Eu sempre quis ser Hemingway.
Reza
a lenda que eles invadiram o restaurante. Um dia antes do final da segunda
guerra mundial, homens suspeitos, munidos com uma metralhadora, entraram no
mais distinto hotel da França. O escritor disse, com cuidado, que ele tinha
lutado todos aqueles anos para retornar ao seu bar de juventude. Ele correu até
a adega, sorriu sem jeito, e optou por sentar-se em silêncio, em desespero
sobre tudo aquilo que a guerra havia lhe custado; sua saúde, seu casamento e
sua sanidade. Sentado naquele lugar, ele começou a gritar pela liberdade de
Paris. Aquele momento seria narrado por seus biógrafos, como o lugar em que ele
decidiu que seu último livro seria um ode à sua juventude em Paris.
Ele
começou a gritar ordens, dizendo, lentamente, que aquele era nosso bar, quis
trocar o nome do estabelecimento para “O Marujo Selvagem”, mas nenhum dos seus
amigos soldados concordou. Era colérico ao dizer quem queria se tornar, eu sou
o homem que salvou Paris, sem saber que em um lugar, não muito distante, o
general ocupante da cidade havia desobedecido Hitler. Com a luz de Paris no
final da noite, não havia homem nesta terra capaz de dar ordens de destruição
aquela cidade. Que venham os soldados me matar, Paris estará salva.
O
olhar era desolado frente ao seu futuro, sentado naquele apartamento minúsculo
com manuscritos girando ao redor do seu rosto, o vento da chuva deslocou toda
sua organização precária, deslocando suas ilusões em uma torrente de ar.

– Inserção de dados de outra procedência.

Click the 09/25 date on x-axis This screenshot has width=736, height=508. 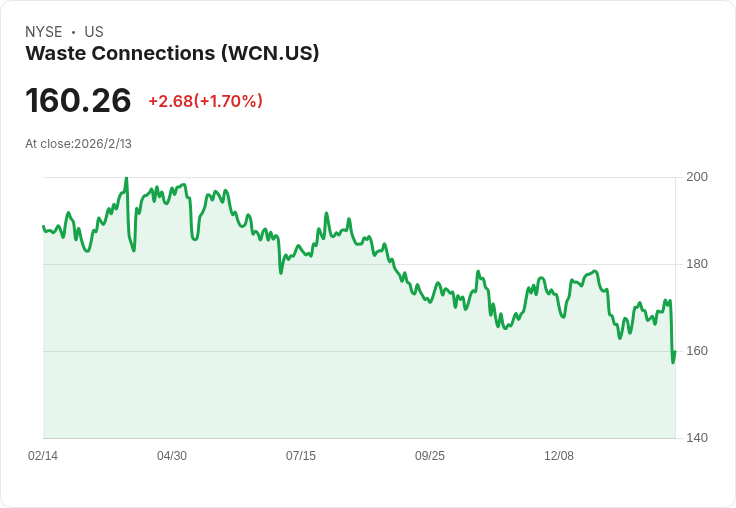click(430, 456)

Pediu
que o chamassem de Hemingway. Sua namorada repetiu, de novo, que ele não se
parecia com o escritor americano. Ele chorou, e disse que ela nunca poderia
compreender. Ela-desacostumada, confusa e suspeita que seu namorado era muito
sentimental- disse que ele tinha de parar “Não me venha com esse papo infantil
sobre seu futuro”, ele olhou ao redor do seu apartamento com calma “Você tinha
que entender que eu não tenho futuro”. Ela era cética, mas continuou a
brincadeira “Não me venha com esse papo, você não será como o Ian Curtis sendo
encontrado enforcado no seu apartamento, pela mulher que o ama”, Ele sorriu
“Então você me ama”. Os dois fizeram sexo, com muito barulho, e um roçar de
pernas envolto do mais puro suor bestial. Ela sabia que aquilo iria terminar.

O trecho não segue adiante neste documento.